So I just put a 7-bar batch of (probably sucessful! At least it actually traced properly, so things are boding well) unscented soap into the “incubator” (read: big pink blanket) to cook for a couple of days, and I’m feeling hopeful. On Saturday, I’ll pull it out and set it to cure on the Soap Shelf and, hopefully, I’ll be well on my way to reliably making successful soap again.
That would be awesome!
BUT! That’s not actually what I’m blogging to tell you about right now. Bear with me:
Okay. My girlfriend and I went to Montreal with some phamily last weekend. It was quite glorious. We walked through the Village (which has strings of pink xmas balls hanging above St Catherine… I think they’re in part used for pigeon control, but they seriously make me feel like (a) I must wear Fabulous Shoes and carry a parasol while in Montreal’s Village, and (b) like I’ve actually gone Over The Rainbow. It’s gloriously whimsical. I want to see that kind of thing done here. :-D) We sat in a big park and watch the bike race go by. We had lunch in a cafe (I had chocoalte fruit crepes… which were totally not as good as I’d hoped, but were still tasty) and nachoes at 1000 Grammes, and we went to a really fanTAStic restaurant for dinner.
I am a foodie. Give me a glorious banquet, and I will sing your praises.
(To that end, if you’re in Montreal and have a heap of cash lying around for a Special Occasion, do go and check out Au Petit Extra. Their Confit de canard en salade is just heaven in a bowl, let me tell you! 😀
But, anyway, as I was saying: It was fanTAStic. Not only was the food delicious, but they were using seasonal ingredients (asparagus soup and rhubarb tart, for example, plus a salad of greens and slivered beets and carrots) and we had a view of the kitchen!
I swear, I just about cried at the beauty of the huge bouquet of ruby-pink rhubarb that one of the chefs was cutting at the back of the kitchen.
Just beautiful! 😀
And, consequently, I find myself wanting to cook with rhubarb.
Now, I bought the rhubarb that I’m using in this recipe. Until now, I hadn’t done that before (there was usually some available from a parent/friend/neighbour desperate to prune their enormous rhubarb patch, so…). Part of me still wants to walk up the street and cut a bunch from a neighbour’s front garden but… I don’t think they’d appreciate that much.

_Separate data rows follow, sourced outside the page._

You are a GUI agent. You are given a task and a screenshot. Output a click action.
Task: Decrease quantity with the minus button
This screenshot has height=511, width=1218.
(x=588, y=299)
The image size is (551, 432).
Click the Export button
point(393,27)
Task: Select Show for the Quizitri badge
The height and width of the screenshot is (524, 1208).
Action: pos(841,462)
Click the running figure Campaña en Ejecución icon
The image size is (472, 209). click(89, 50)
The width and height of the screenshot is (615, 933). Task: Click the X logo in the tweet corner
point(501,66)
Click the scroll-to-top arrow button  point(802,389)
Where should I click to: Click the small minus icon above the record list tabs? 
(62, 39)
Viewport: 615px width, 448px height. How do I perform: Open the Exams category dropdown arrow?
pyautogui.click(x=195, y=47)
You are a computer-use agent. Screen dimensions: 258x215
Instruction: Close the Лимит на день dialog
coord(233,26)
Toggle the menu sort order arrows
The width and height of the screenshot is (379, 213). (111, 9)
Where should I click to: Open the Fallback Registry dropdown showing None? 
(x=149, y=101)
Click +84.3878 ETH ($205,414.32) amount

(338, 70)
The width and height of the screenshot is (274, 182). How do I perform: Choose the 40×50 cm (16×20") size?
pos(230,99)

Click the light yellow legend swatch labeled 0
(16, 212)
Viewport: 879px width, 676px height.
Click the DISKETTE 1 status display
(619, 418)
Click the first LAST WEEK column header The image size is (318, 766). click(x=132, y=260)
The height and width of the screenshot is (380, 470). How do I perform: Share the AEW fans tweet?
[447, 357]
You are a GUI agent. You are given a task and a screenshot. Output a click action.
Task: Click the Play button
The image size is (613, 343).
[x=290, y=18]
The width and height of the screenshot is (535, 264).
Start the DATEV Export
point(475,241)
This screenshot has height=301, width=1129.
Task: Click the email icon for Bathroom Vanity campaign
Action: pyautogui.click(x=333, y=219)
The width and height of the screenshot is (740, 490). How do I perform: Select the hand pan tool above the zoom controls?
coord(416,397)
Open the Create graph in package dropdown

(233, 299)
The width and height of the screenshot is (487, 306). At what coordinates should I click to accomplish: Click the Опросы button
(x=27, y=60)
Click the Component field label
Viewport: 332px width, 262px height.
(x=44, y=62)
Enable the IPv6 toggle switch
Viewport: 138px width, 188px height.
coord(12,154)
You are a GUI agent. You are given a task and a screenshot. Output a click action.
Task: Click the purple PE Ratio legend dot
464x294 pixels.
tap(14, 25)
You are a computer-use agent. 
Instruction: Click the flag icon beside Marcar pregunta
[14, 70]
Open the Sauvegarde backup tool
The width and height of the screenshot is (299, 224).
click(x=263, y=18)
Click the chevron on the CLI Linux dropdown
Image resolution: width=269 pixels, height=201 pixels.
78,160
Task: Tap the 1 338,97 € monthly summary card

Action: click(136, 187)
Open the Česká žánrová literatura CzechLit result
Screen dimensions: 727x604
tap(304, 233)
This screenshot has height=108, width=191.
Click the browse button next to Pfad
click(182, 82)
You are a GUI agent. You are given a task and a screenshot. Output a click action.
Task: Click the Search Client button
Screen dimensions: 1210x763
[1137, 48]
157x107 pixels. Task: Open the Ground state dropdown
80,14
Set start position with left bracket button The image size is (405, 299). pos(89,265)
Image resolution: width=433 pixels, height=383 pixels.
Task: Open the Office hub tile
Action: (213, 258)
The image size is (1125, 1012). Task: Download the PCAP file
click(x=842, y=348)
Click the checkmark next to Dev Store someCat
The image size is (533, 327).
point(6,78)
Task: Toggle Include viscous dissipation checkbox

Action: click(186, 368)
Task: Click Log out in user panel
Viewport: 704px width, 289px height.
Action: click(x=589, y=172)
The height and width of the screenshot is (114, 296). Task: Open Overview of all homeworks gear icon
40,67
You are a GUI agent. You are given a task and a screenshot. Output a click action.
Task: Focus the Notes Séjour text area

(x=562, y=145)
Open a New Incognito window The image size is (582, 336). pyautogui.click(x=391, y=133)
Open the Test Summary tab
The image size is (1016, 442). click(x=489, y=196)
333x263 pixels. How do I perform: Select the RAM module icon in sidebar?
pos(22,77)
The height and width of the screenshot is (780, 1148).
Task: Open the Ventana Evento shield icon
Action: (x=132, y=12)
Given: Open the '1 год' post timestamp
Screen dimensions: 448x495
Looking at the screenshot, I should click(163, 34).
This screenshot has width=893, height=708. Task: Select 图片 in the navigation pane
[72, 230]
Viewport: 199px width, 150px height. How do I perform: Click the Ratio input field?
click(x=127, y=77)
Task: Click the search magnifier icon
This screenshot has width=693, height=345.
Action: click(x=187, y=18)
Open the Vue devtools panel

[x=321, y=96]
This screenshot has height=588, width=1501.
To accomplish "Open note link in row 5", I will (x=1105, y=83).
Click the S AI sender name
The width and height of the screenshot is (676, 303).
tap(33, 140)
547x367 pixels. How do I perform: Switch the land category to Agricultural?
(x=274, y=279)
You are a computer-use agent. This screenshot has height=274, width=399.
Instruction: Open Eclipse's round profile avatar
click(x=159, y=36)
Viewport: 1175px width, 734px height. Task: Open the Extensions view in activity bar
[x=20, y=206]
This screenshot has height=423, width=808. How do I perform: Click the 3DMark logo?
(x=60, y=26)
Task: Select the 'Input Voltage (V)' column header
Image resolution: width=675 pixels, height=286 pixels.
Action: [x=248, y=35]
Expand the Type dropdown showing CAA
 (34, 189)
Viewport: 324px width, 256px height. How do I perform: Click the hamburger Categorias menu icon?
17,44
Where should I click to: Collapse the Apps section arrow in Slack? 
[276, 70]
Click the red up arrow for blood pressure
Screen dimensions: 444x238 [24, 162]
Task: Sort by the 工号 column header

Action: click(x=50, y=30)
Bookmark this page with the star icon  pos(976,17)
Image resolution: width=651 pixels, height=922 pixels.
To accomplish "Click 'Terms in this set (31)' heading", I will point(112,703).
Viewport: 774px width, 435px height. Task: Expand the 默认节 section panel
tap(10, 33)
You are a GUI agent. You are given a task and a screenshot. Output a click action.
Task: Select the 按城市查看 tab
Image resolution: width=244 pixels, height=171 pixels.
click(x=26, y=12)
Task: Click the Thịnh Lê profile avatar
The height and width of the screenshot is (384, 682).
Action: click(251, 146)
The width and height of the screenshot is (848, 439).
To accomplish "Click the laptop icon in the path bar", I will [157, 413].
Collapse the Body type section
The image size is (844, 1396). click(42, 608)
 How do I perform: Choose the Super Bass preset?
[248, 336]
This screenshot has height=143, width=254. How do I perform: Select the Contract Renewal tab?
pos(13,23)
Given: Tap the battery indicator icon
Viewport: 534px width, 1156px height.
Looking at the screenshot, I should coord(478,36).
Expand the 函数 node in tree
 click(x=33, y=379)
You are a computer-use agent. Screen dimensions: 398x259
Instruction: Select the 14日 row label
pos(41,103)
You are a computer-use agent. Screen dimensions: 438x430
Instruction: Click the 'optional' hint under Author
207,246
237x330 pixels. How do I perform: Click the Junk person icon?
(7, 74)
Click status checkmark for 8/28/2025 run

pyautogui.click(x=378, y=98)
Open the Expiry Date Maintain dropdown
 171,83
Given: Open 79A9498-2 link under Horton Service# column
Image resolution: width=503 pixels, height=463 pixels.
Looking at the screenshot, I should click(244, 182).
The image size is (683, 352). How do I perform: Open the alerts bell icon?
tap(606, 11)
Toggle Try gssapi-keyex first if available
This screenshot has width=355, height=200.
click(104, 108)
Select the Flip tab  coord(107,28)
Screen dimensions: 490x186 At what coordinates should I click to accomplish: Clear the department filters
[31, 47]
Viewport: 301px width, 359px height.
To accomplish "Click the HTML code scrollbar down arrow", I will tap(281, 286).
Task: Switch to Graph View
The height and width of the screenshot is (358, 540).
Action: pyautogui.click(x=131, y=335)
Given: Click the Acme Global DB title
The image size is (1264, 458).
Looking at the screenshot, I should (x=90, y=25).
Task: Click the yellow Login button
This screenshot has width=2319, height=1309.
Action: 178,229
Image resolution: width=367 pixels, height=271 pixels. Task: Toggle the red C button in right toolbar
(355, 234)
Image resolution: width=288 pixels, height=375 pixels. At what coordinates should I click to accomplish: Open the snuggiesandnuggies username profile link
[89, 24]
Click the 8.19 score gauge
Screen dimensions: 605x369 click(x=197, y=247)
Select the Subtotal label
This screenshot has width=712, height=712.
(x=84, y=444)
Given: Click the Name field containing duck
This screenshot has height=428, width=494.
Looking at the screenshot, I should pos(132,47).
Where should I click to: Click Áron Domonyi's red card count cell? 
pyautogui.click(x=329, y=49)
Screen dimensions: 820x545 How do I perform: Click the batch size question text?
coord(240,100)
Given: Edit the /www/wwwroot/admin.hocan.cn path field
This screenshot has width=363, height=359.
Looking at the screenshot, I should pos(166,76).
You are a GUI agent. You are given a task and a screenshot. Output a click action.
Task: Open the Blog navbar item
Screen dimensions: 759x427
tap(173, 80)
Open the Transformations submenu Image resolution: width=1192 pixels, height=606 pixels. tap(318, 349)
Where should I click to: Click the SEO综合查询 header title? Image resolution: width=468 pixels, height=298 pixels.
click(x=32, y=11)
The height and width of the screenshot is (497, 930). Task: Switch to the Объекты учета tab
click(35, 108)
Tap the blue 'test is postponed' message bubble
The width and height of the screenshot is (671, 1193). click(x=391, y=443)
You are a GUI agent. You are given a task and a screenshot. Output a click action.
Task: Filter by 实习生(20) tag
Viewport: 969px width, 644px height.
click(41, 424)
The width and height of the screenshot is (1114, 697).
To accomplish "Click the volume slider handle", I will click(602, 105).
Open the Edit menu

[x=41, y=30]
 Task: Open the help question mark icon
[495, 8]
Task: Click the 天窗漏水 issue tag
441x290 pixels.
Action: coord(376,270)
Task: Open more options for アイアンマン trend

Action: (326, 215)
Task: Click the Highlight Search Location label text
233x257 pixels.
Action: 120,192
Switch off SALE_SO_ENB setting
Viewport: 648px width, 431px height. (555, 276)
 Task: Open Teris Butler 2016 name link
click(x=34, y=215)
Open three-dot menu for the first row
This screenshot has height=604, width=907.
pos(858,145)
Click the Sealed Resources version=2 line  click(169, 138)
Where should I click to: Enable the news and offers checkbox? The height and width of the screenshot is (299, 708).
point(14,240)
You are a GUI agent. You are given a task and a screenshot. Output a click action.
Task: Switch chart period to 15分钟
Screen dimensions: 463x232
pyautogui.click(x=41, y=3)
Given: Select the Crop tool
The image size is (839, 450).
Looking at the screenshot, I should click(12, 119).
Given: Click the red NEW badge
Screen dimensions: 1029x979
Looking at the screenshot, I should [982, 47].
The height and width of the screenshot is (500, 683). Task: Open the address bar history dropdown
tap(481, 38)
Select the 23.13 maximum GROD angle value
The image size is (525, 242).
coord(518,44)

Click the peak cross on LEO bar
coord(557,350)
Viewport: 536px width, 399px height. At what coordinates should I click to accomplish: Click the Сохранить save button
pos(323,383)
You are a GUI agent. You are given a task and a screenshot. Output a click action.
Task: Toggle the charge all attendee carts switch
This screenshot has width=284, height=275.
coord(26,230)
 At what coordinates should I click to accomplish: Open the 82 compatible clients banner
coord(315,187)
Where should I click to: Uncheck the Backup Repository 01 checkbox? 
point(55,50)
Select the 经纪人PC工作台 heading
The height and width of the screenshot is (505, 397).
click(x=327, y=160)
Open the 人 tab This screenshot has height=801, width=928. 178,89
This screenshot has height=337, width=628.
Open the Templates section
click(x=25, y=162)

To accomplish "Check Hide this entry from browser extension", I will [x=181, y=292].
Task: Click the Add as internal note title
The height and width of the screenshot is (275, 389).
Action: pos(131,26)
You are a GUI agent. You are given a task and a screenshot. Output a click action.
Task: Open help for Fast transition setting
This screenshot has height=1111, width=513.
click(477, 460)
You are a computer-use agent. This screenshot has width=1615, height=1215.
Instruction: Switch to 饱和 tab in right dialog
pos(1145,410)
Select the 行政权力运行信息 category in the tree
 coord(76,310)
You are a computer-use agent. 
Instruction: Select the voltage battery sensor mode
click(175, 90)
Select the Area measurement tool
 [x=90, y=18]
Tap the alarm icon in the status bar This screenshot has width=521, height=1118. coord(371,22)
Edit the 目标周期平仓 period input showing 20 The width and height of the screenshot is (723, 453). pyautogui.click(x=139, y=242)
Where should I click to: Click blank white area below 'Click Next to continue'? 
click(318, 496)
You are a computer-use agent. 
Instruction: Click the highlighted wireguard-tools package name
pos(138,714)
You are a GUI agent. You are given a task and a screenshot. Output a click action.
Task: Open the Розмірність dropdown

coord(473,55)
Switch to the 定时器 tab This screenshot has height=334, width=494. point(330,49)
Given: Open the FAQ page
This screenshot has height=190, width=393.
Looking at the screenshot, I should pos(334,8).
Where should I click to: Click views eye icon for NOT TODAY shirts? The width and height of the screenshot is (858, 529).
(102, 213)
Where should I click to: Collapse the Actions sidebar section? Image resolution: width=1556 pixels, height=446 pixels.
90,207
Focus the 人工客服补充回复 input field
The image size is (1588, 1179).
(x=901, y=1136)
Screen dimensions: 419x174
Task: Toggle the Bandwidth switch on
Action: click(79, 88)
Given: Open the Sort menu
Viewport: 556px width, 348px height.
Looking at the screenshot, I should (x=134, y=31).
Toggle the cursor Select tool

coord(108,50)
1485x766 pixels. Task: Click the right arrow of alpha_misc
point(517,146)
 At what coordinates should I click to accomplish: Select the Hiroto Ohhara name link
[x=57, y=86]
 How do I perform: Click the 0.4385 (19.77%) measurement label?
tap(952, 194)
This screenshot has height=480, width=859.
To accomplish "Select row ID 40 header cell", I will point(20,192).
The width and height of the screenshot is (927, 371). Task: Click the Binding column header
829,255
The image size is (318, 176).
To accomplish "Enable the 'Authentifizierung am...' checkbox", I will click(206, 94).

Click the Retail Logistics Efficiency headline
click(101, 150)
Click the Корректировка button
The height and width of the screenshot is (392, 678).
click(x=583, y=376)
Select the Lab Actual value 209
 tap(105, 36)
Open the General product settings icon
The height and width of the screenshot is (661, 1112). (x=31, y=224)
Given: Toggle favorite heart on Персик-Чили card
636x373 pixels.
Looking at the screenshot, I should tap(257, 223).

With all that in mind, I offer you this:
Rhubarb Custard Flan for Two
1 stalk of fresh rhubarb, washed and chopped into very thin rounds
1/2 C vanilla cookie crumbs (or similar)
2 tbsp butter
1/2 C milk
1/4 C sugar
2 tsp vanilla
1) Combine the crumbs and the butter in a small bowl and mix until you have a sticky, but not TOO sticky consistency.
2) Pat mixture into a small pie plate
3) Bake the crust (I put it on a cookie sheet to make it easier to handle) at 350F for 10 minutes or until golden brown
4) While the crust is baking, wash and chop the rhubarb. Rounds should be about 2mm-3mm wide (less than 1/4″)
5) Take the crust out of the oven
6) Put the chopped rhubarb into the crust
7) Make the Custard:
7a) In a small pot, whisk the egg with the sugar until it is “lemony” (pale yellow and well-mixed without much in the way of obviously unmixed white or yolk)
7b) Add the milk, salt, and vanilla and whisk until well-blended
7c) Put the pot on the stove and heat the mixture on Medium, whisking constantly
7d) When the custard begins to thicken (about 5 minutes), take it off the heat, but continue whisking for a little bit (call it another 30-60 seconds)
8) Pour the custard over the rhubarb
9) Put the small pie plate into a baking dish half-filled with water
10) Bake for an hour at 300F (or until custard bounces back when tapped lightly)
11) Chill in the fridge for at least 30 minutes
12) Serve and enjoy. 😀
So there you have it. A quick (I’d call it about 15-20 minutes, not counting the actual cooking time) dessert using the first fruit of the season. 😀
To make this dish a little more local, you can:
Use 1/4 C maple syrup + 1/3 C milk in lieu of the sugar and milk called for in the recipe.
You can also use artificial vanilla, or use a tincture of elderflower or lindenflower (as one reader suggested) in lieu of the vanilla.
Meliad the Birch Maiden.
 This is, I realize, also due to my own local-seasonal food proclivities. It’s available (and not a lot of other fruit – beyond a few lingering apples – is, unless it’s jam), so I want to use it!
 Yes, that’s a lot of vanilla for such a small pie. Bear with me.
 I’m using the kind of aluminium dishes that you get when you want to make Individual Chicken Pot Pies, for example. But you could prabably(?) make this work with a 6″ pie plate, too.
 I used another aluminum pan, this one an 9″ round cake pan.
 I’m making this for dinner, so it’ll be in there all day.